**Goal of the exercise:** For this exercise, the lines from the one with "Screen dimensions: 1046x657" through the final line of the data below are to be transcribed exactly, and pictures are to be skipped.

(Records excerpted from a collection)
[Start of Attachment]
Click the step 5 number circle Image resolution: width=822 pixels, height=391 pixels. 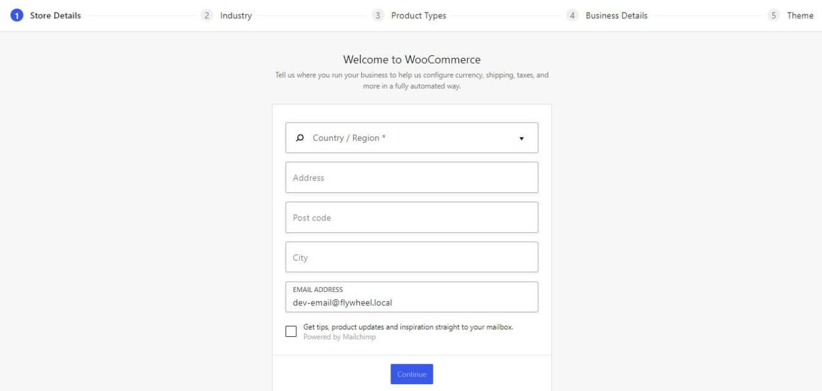pyautogui.click(x=774, y=16)
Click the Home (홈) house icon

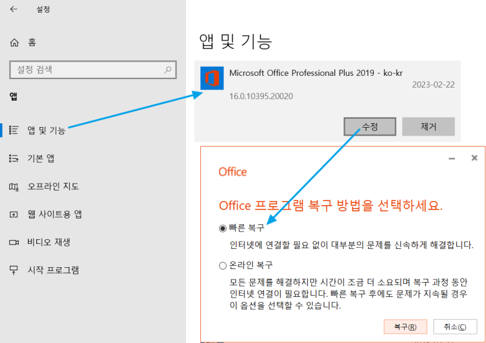coord(14,43)
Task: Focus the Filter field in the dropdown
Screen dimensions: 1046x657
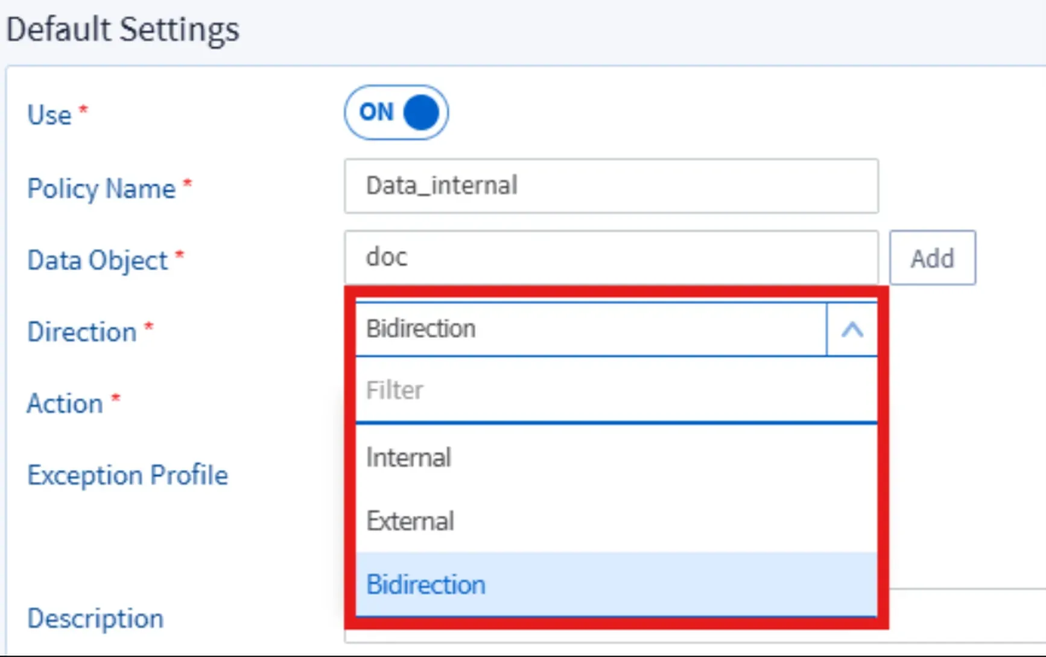Action: point(617,390)
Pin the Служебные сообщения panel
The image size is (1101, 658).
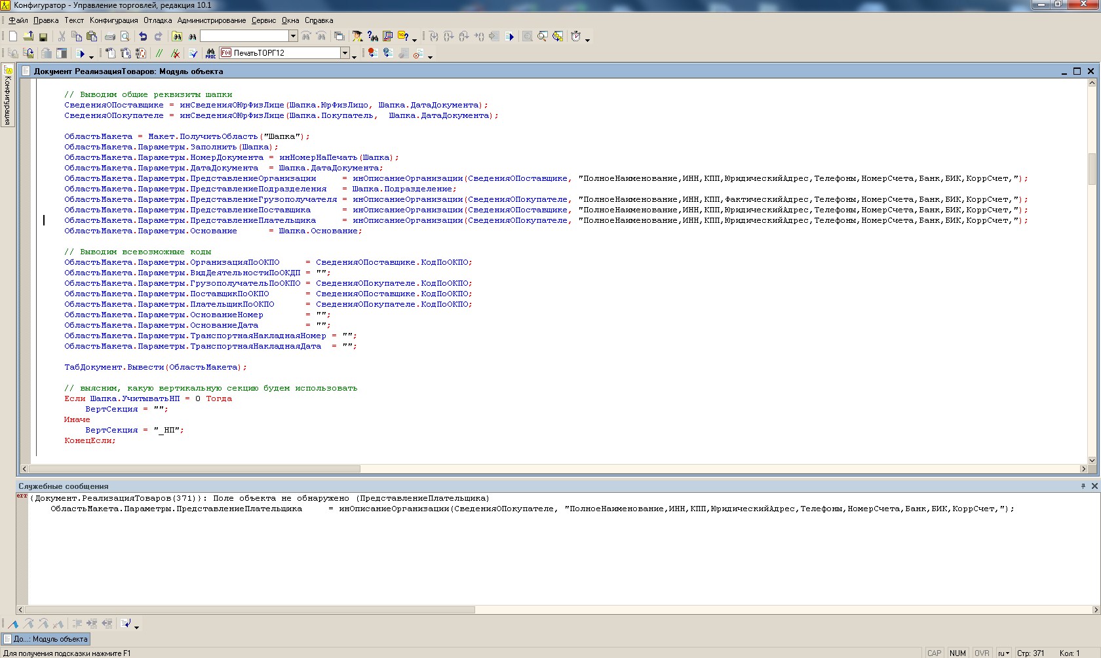[x=1083, y=486]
[End of Attachment]
**Answer to the exercise:**
Screen dimensions: 1046x657
Action: point(617,390)
Pin the Служебные сообщения panel
The image size is (1101, 658).
[x=1083, y=486]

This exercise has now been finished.